**WORK INSTRUCTIONS:**
For the string "agent", work out how many lines of the data contain it and give that number with nothing added.

**MATERIAL SHOWN:**
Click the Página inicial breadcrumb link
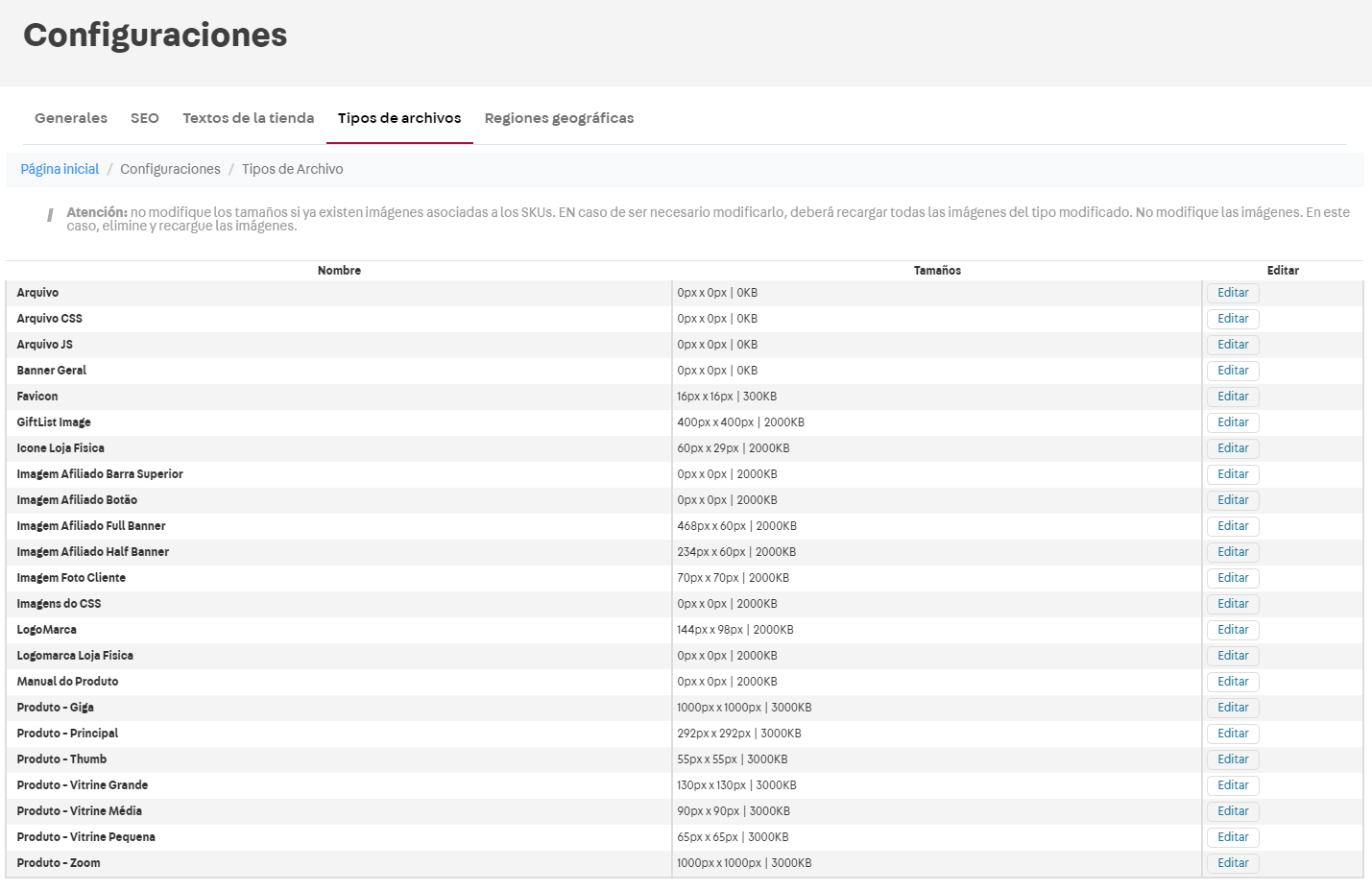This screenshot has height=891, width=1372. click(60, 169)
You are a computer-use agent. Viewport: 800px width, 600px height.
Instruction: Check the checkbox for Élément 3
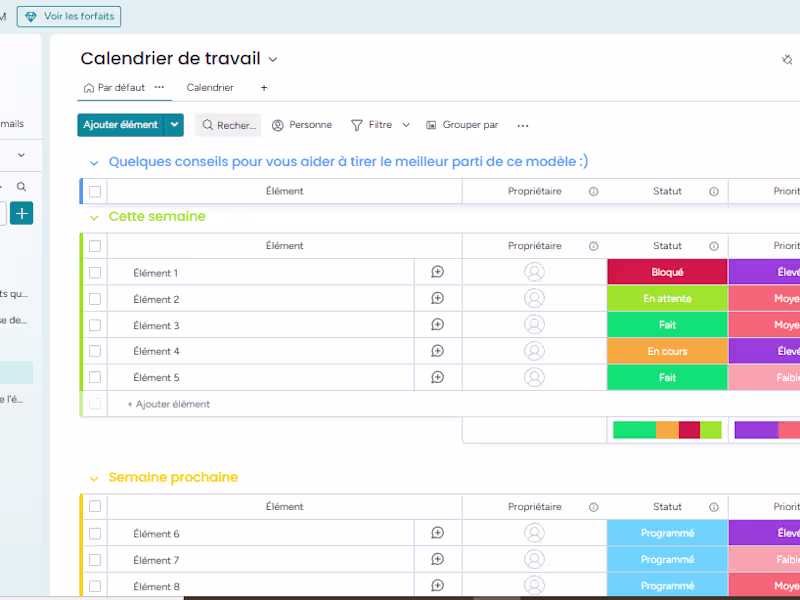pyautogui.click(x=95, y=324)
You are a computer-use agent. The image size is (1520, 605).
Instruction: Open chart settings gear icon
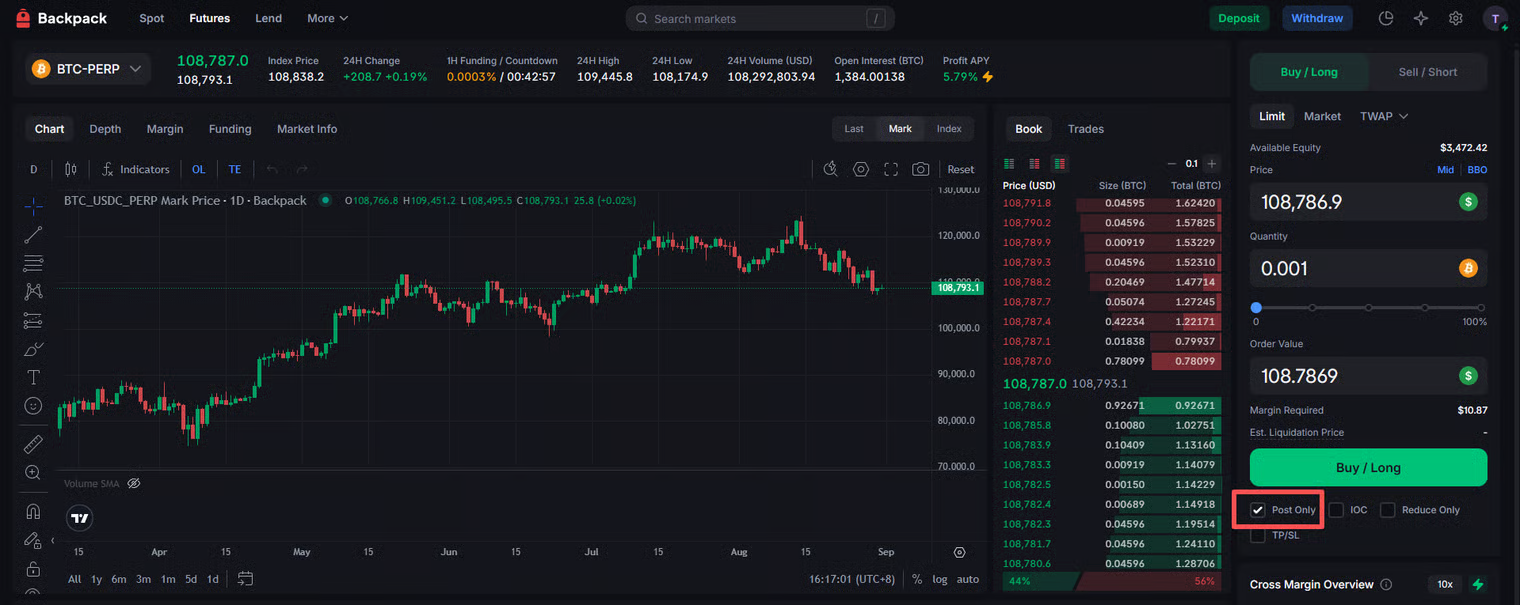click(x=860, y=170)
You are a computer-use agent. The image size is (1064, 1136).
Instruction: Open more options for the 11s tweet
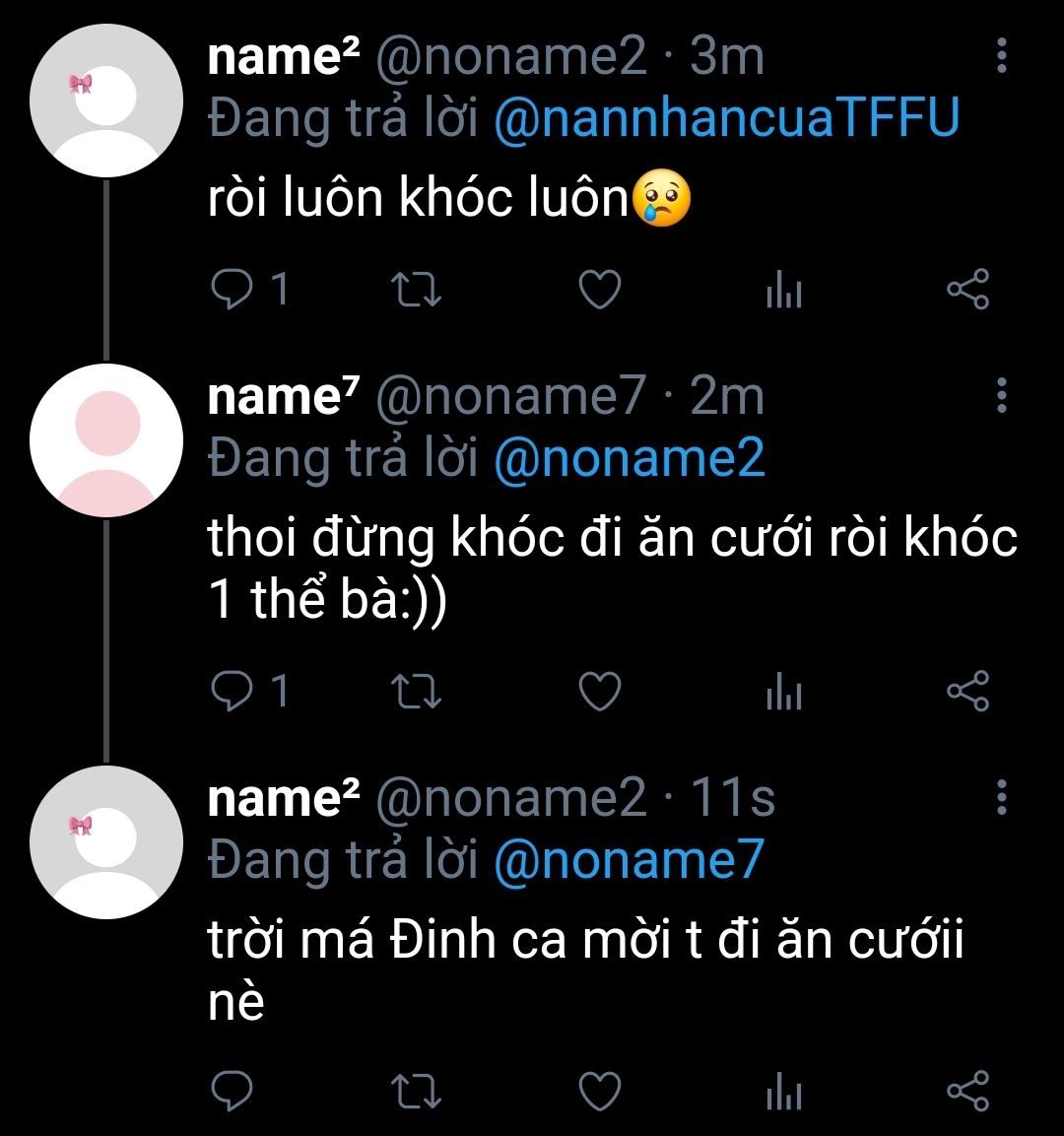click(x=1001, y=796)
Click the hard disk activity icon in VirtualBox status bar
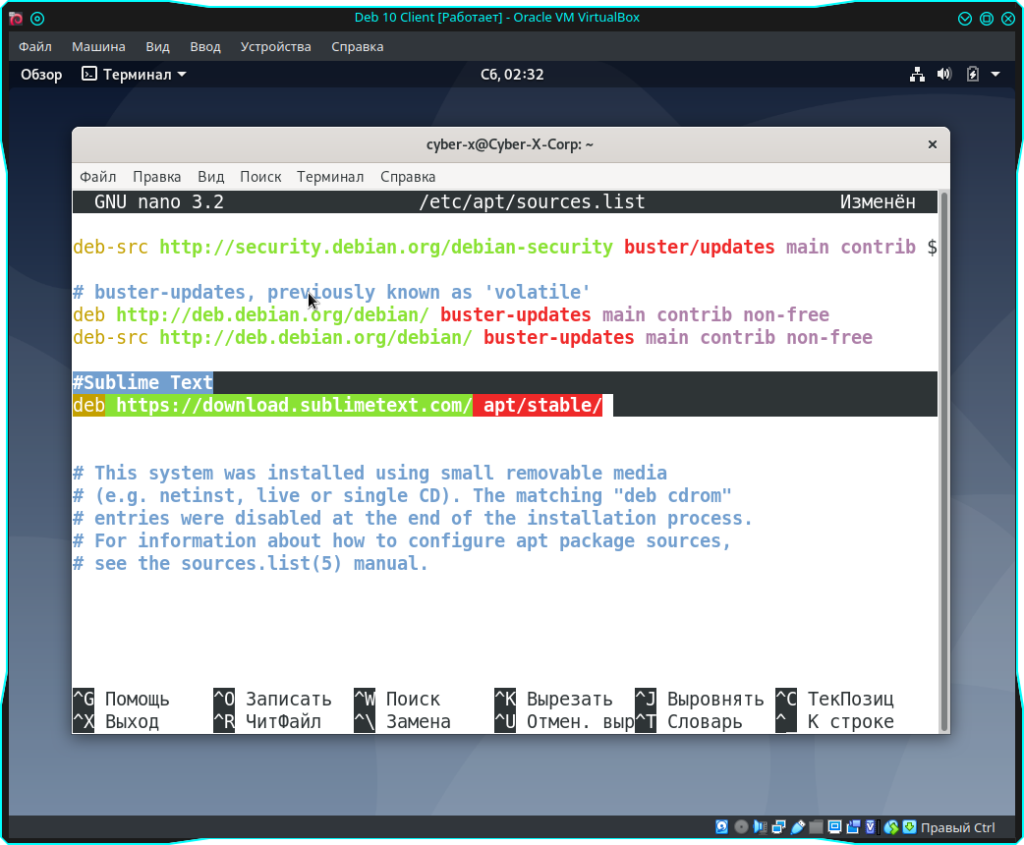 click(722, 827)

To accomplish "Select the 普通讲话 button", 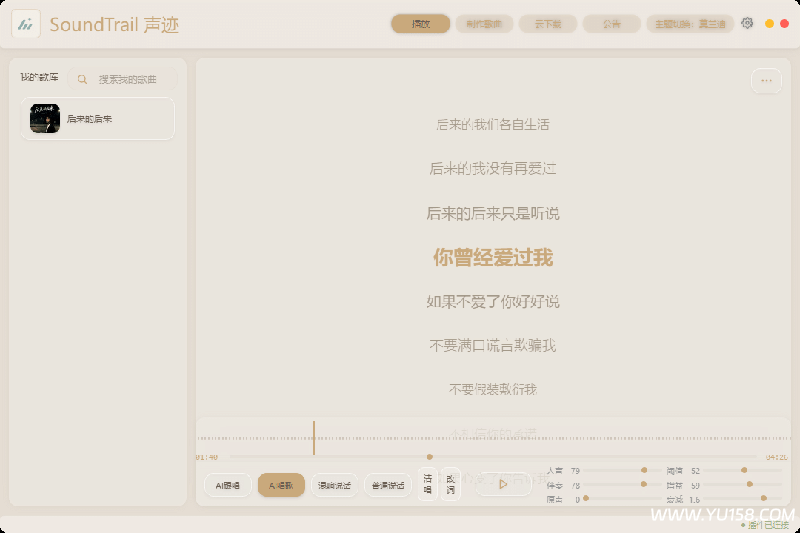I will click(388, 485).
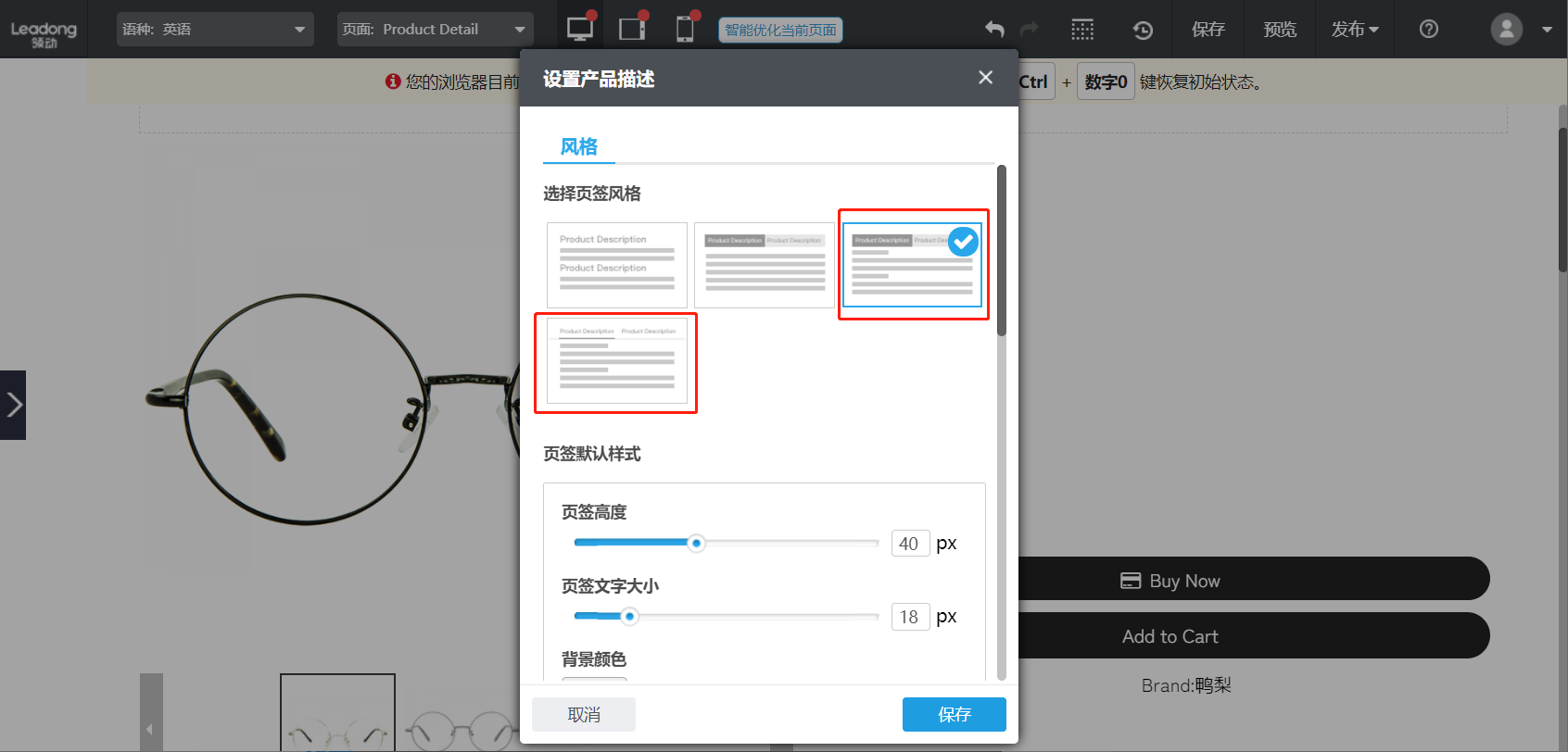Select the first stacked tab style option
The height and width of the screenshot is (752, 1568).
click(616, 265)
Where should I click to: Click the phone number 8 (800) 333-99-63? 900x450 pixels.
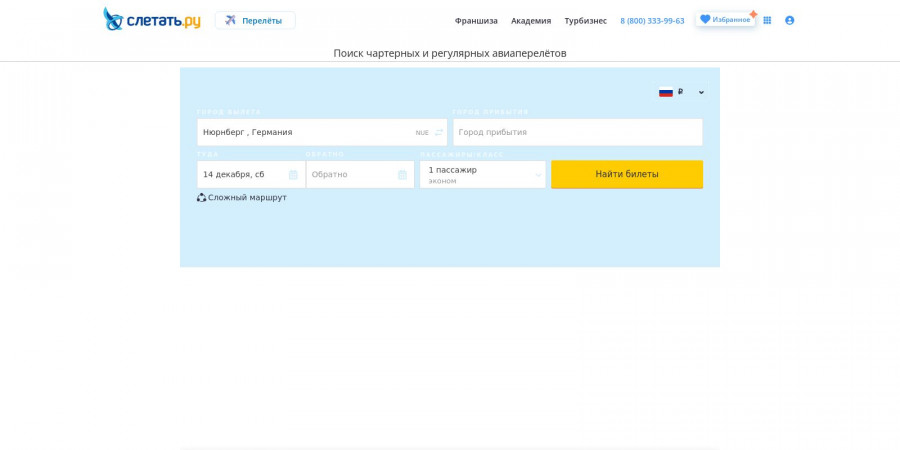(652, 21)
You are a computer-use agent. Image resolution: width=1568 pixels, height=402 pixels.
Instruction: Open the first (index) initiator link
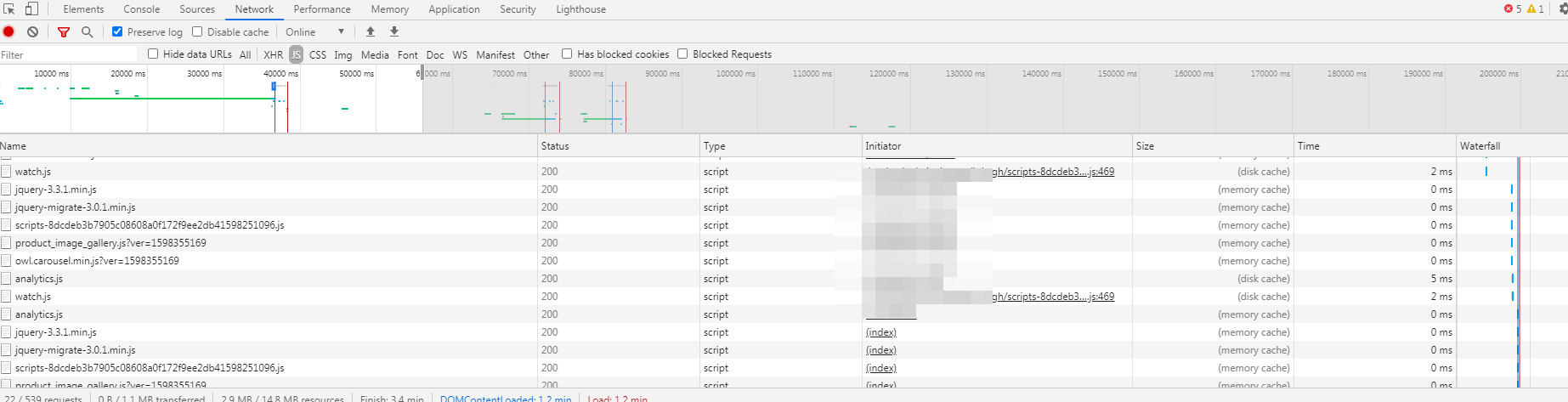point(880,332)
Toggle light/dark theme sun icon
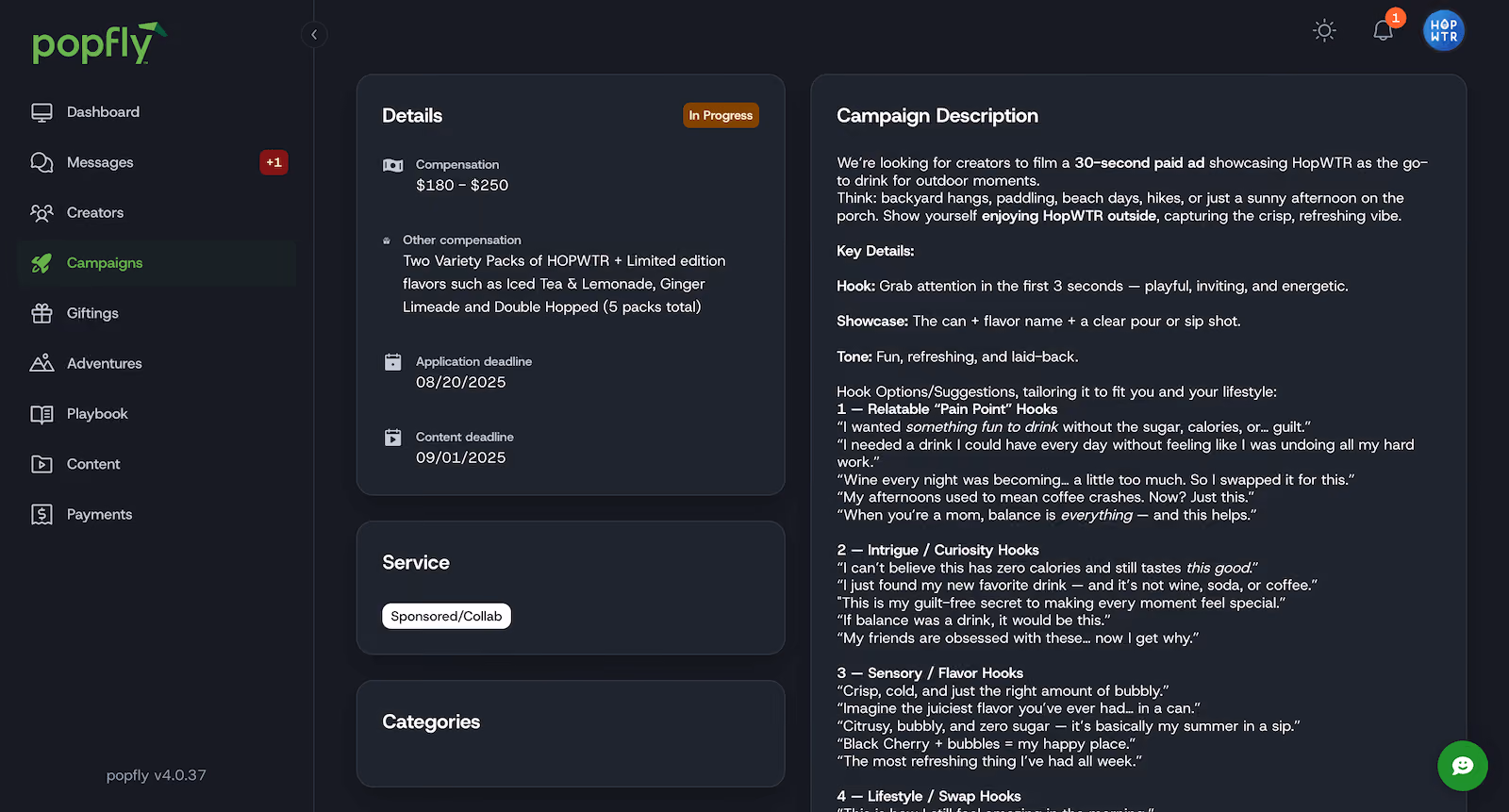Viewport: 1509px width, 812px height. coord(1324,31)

**ANSWER TO THE PROBLEM:**
4